--- Data for the task ---

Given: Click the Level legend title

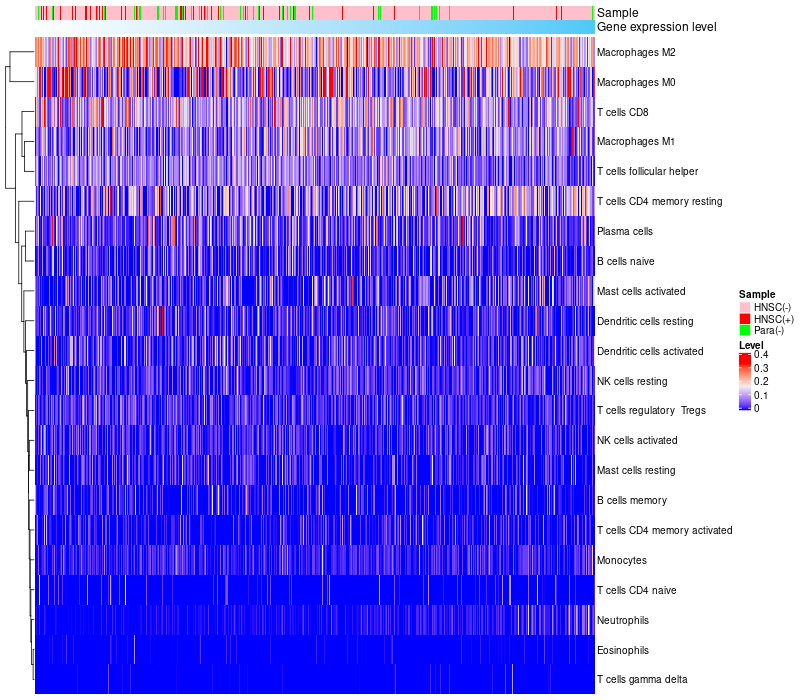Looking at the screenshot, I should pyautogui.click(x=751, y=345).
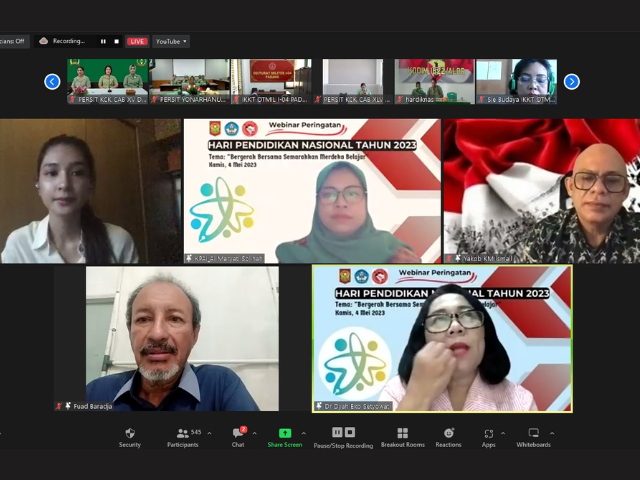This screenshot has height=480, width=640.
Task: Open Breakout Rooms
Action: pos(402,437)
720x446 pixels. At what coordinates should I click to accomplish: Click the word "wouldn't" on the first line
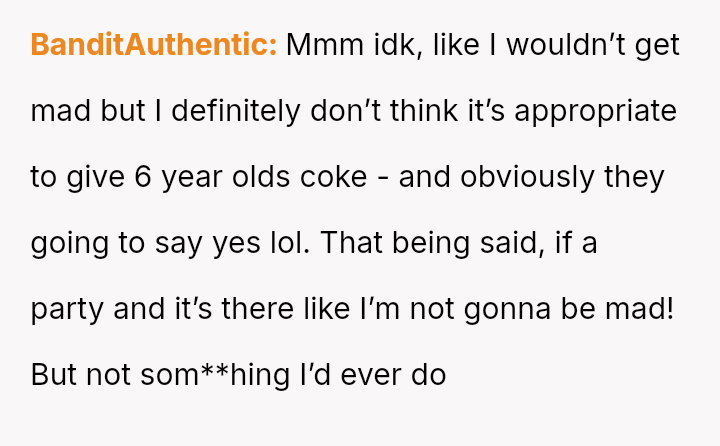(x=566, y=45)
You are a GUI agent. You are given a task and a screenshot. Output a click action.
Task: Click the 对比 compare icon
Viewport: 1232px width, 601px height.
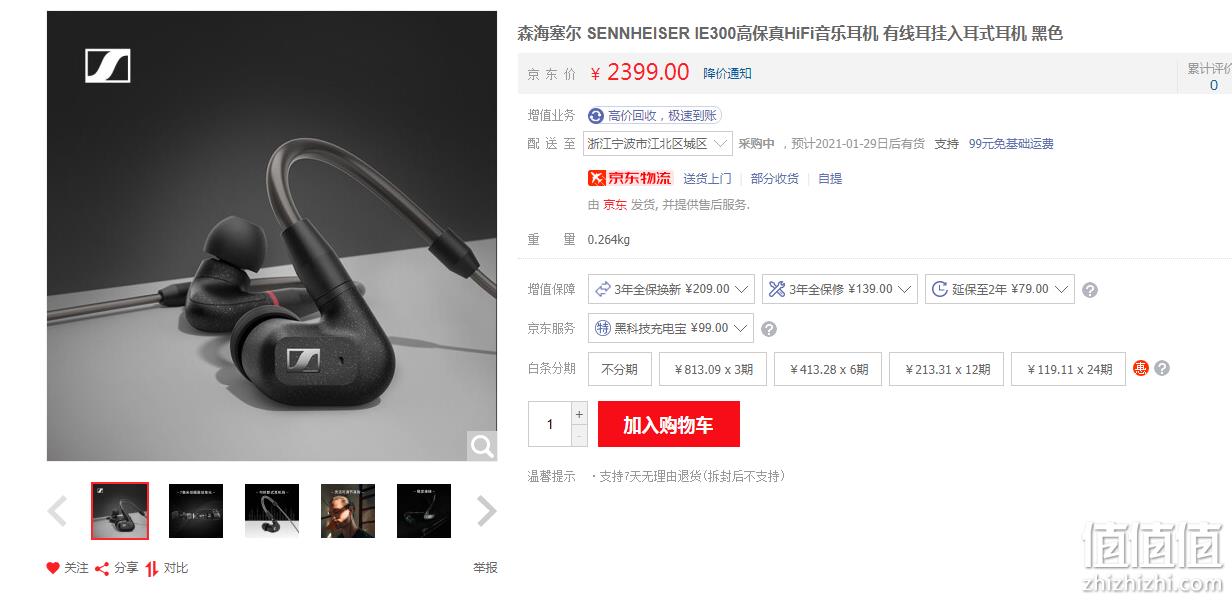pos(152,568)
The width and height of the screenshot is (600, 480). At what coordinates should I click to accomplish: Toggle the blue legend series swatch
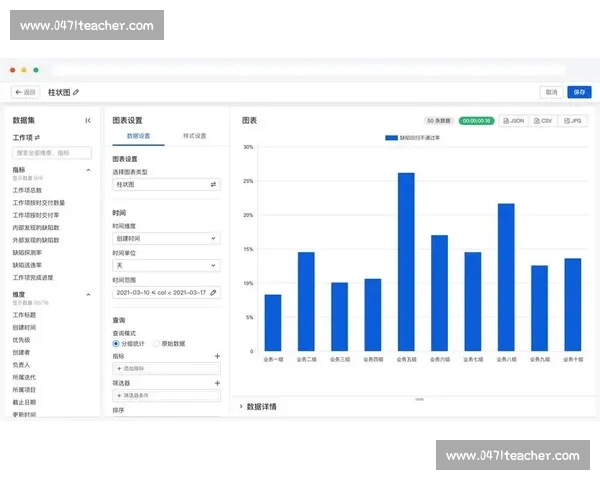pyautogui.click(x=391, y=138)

---
--- Data for the task ---

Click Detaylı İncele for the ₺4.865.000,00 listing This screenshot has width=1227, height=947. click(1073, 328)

---

» Problem description: Copy the items above word for word, from the line containing "720x446 pixels. At" through the line containing "pyautogui.click(x=391, y=138)", including both of those lines. Leave the pictures out.

» Result of this exercise:
720x446 pixels. At what coordinates should I click to accomplish: Click the word "wouldn't" on the first line
(x=566, y=45)
You are a GUI agent. You are given a task and a screenshot. Output a click action.
Task: Click the 对比 compare icon
Viewport: 1232px width, 601px height.
pos(152,568)
The width and height of the screenshot is (600, 480). At what coordinates should I click to accomplish: Toggle the blue legend series swatch
pyautogui.click(x=391, y=138)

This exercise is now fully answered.